START Source information

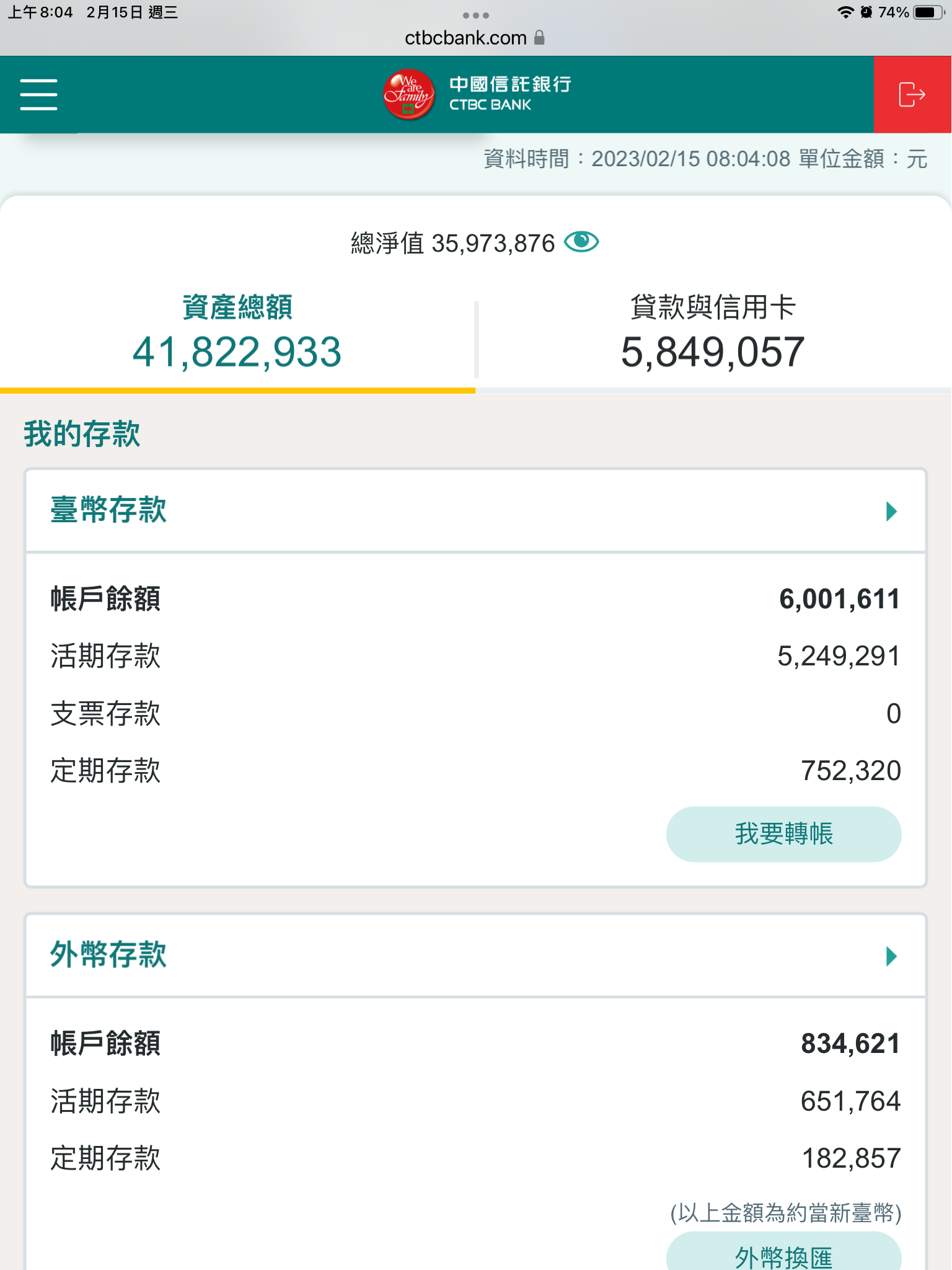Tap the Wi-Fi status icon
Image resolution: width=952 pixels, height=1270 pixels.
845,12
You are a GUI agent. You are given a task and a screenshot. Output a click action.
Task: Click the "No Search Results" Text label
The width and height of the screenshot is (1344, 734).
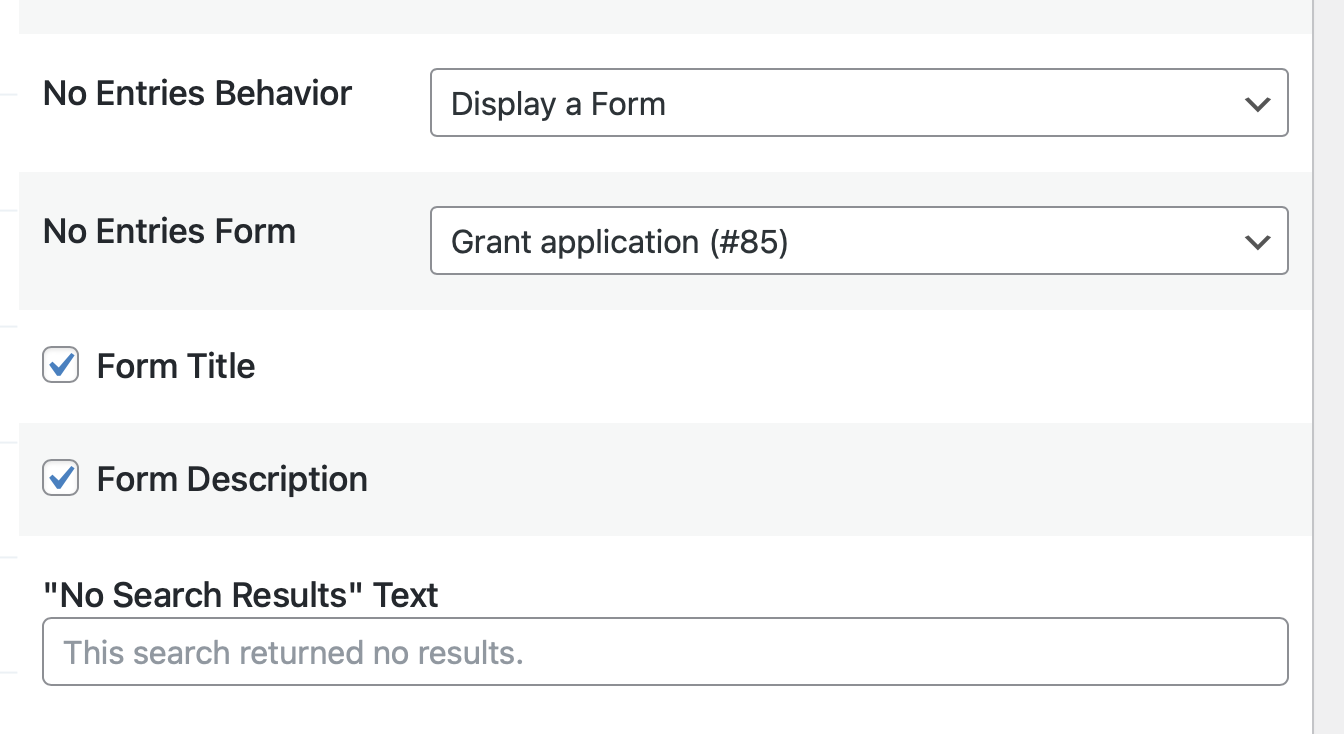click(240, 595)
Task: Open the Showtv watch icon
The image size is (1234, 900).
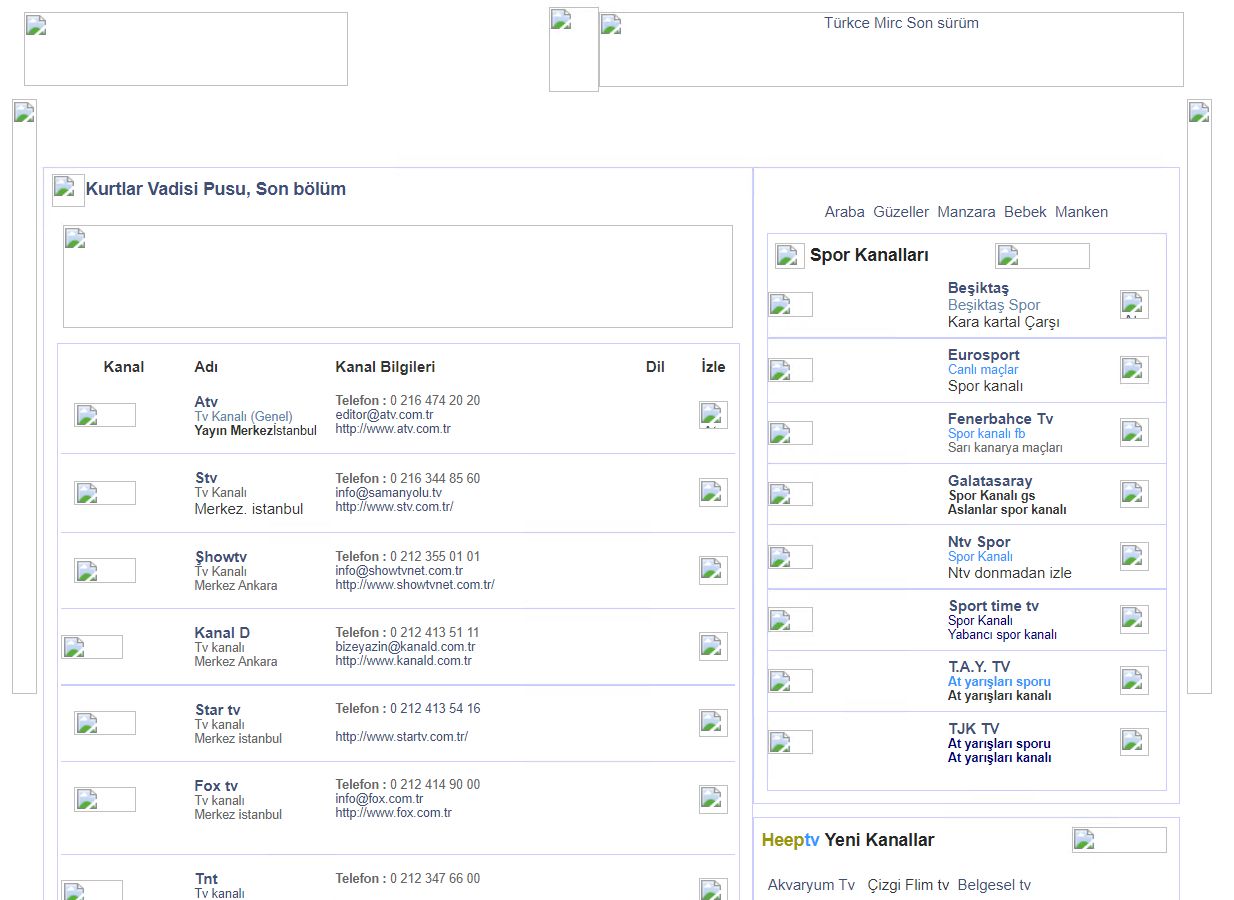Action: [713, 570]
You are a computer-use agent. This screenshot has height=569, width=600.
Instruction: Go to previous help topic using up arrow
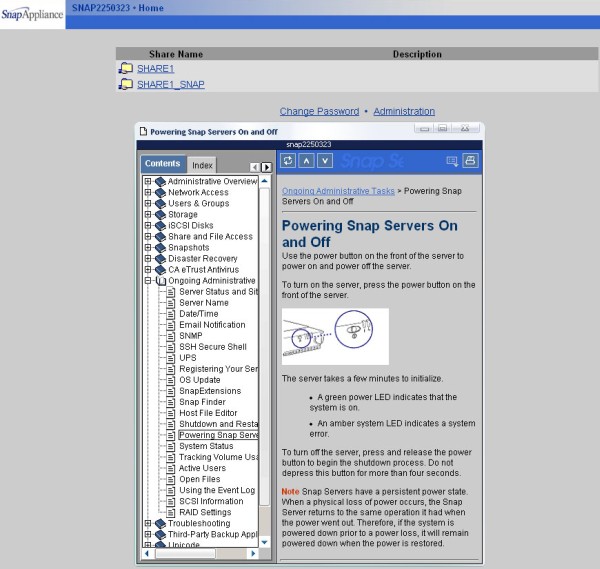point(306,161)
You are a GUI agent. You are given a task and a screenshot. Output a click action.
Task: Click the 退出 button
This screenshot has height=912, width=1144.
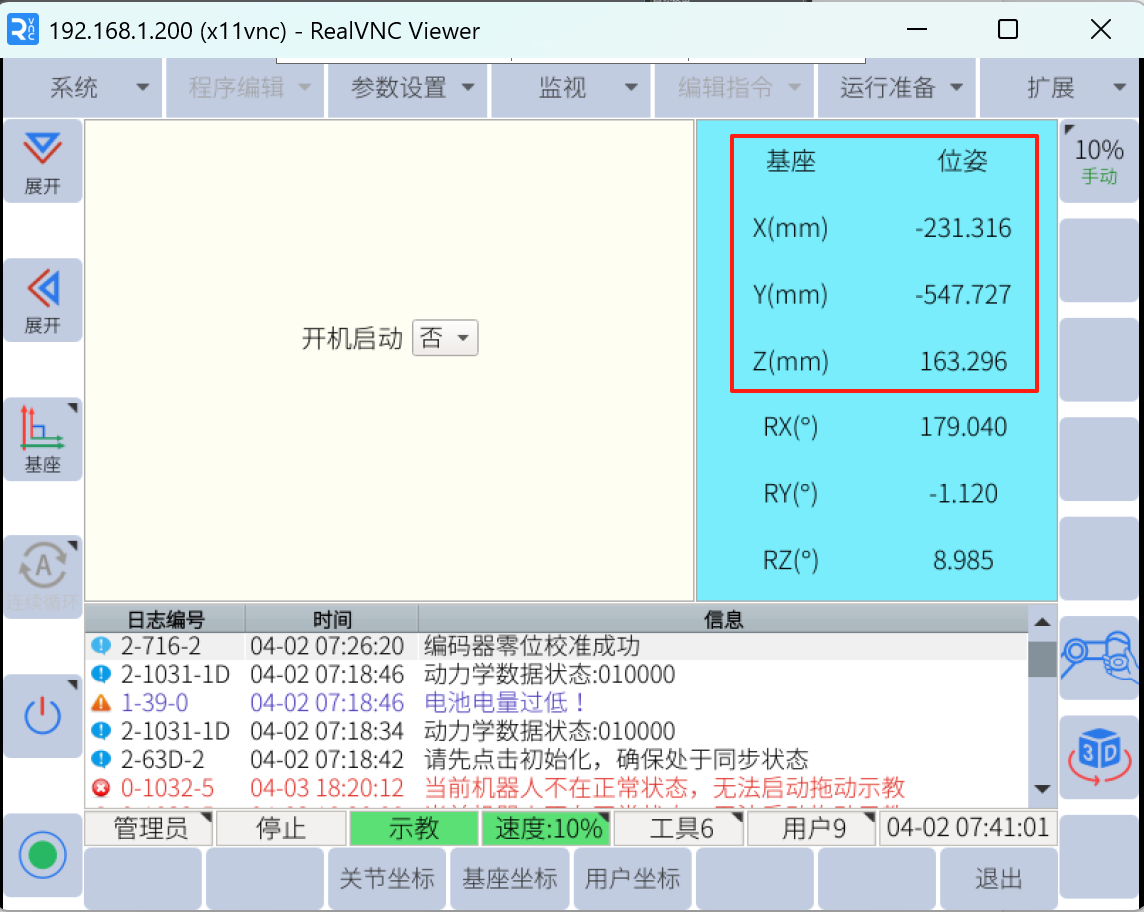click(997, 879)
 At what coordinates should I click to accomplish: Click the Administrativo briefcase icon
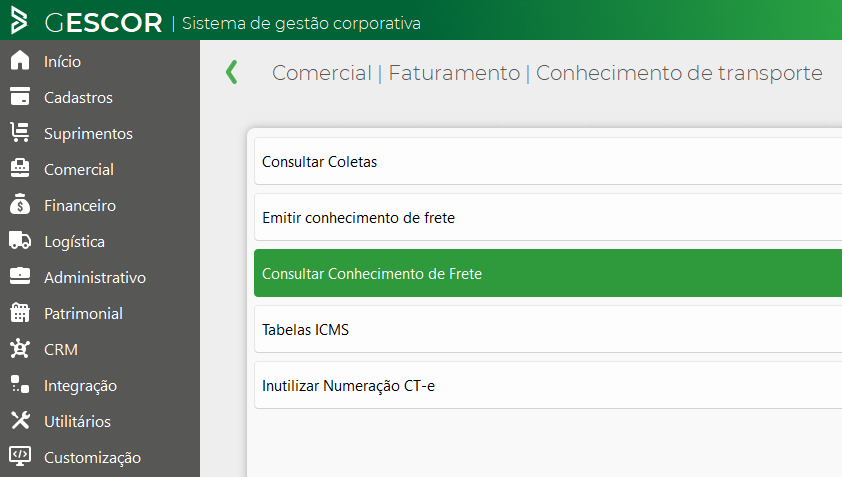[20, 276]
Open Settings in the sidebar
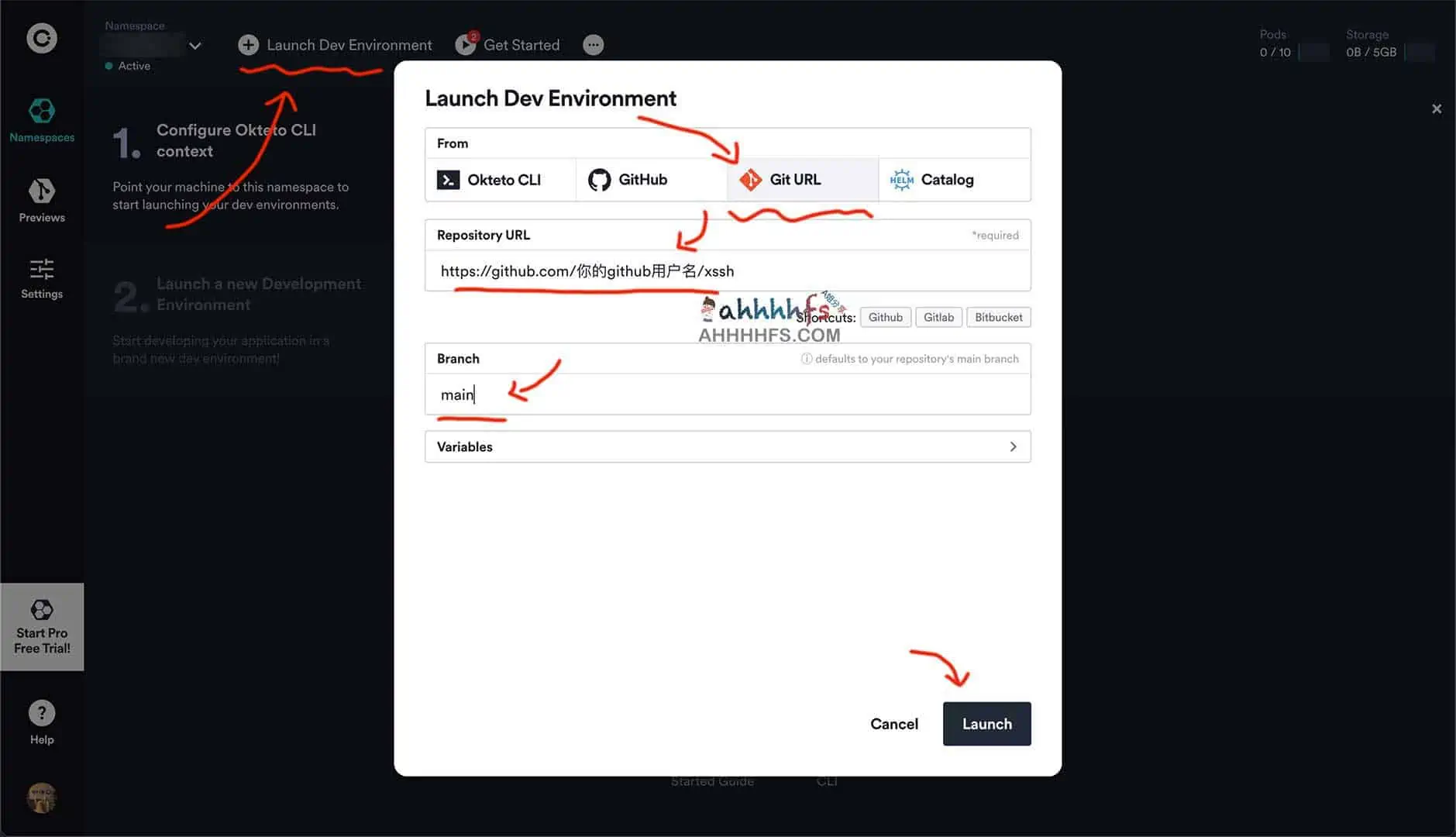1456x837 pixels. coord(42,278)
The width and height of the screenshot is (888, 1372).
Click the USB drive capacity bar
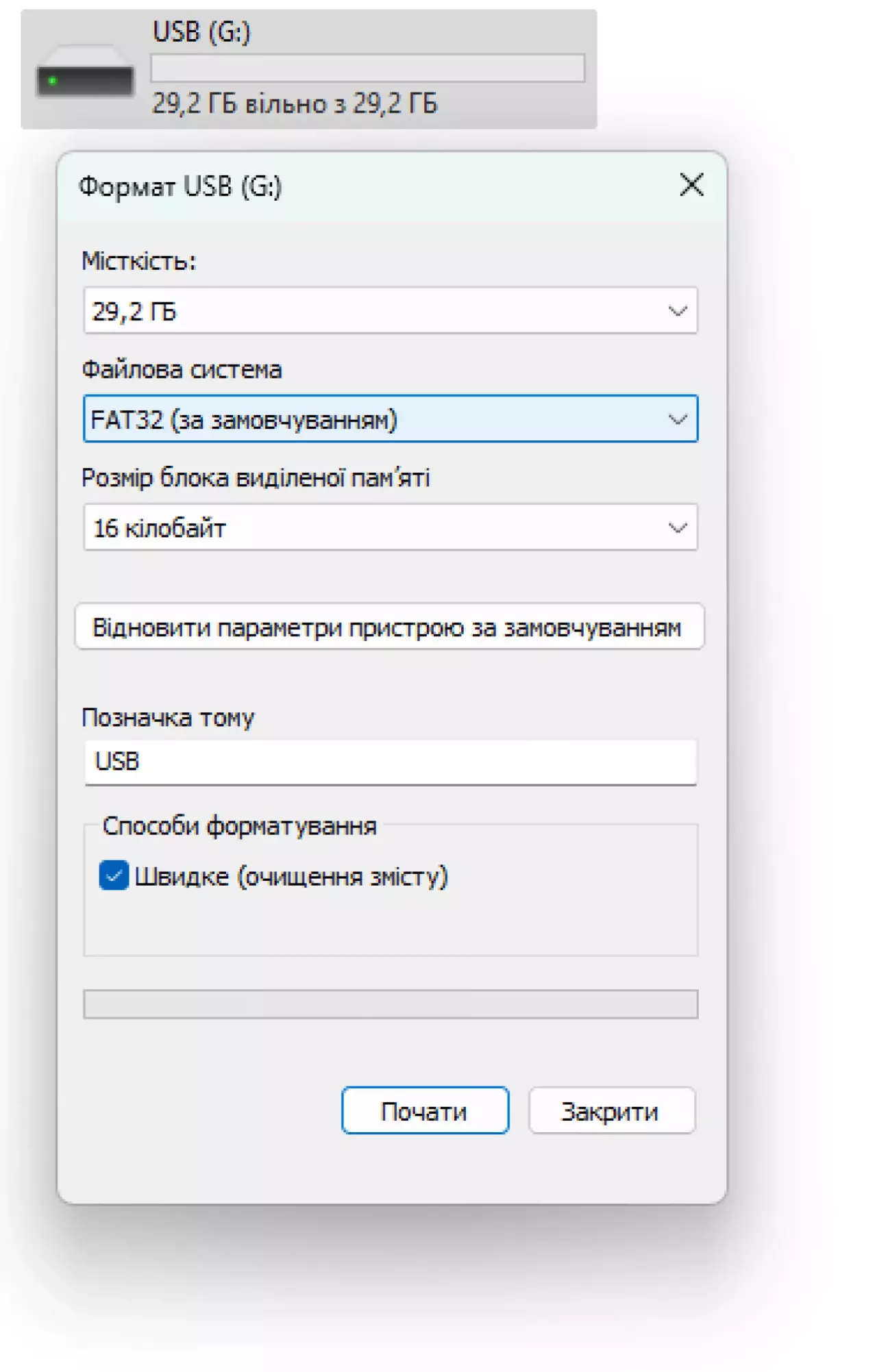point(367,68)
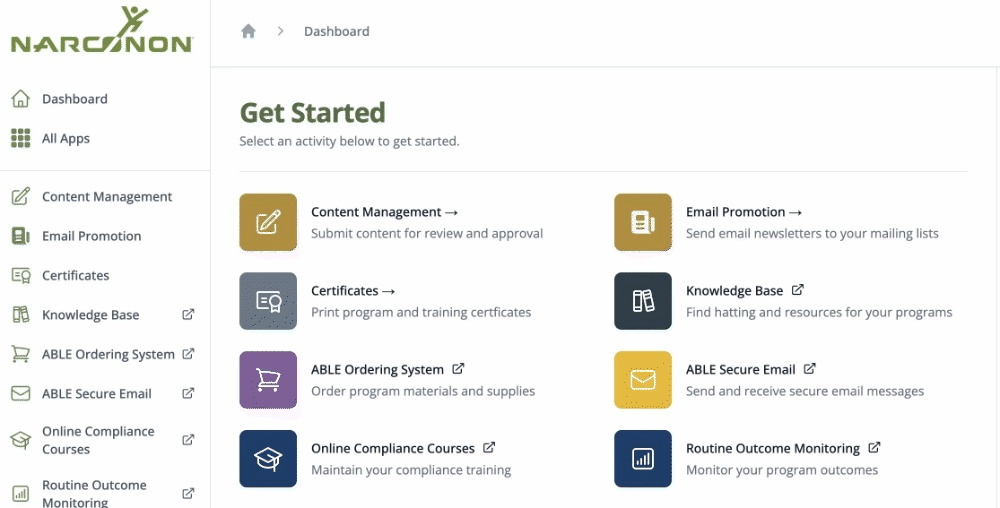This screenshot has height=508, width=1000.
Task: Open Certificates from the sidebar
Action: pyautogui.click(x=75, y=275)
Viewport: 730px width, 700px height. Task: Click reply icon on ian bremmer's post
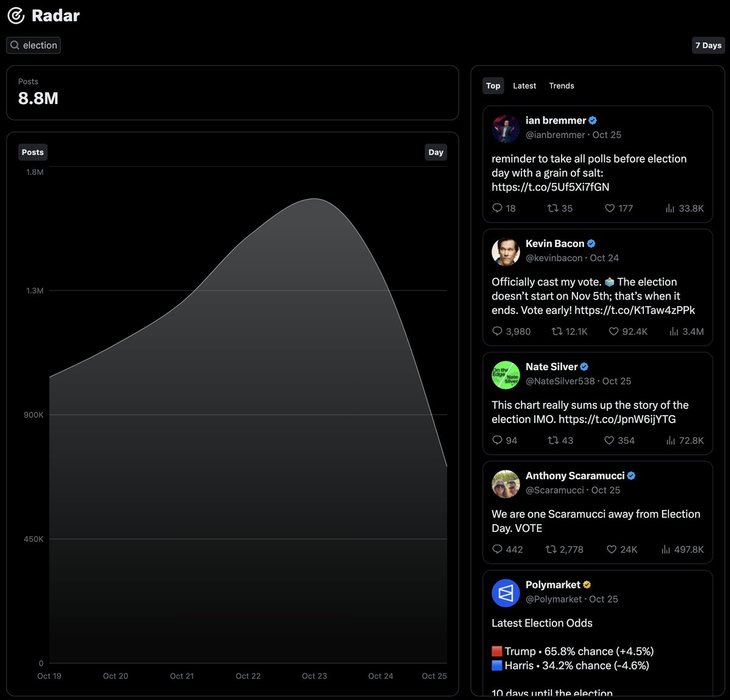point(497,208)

END Source information

| Your instructions |
Range to copy from the listing above: the line with "Task: Click the 退出 button" through the line with "The width and height of the screenshot is (888, 1372).". Transcribe it exactly and skip the pictures.

| Task output |
Task: Click the 退出 button
This screenshot has height=912, width=1144.
click(997, 879)
 At what coordinates should I click to accomplish: Click the Administrativo briefcase icon
[20, 276]
Open Settings in the sidebar
1456x837 pixels. coord(42,278)
The width and height of the screenshot is (888, 1372).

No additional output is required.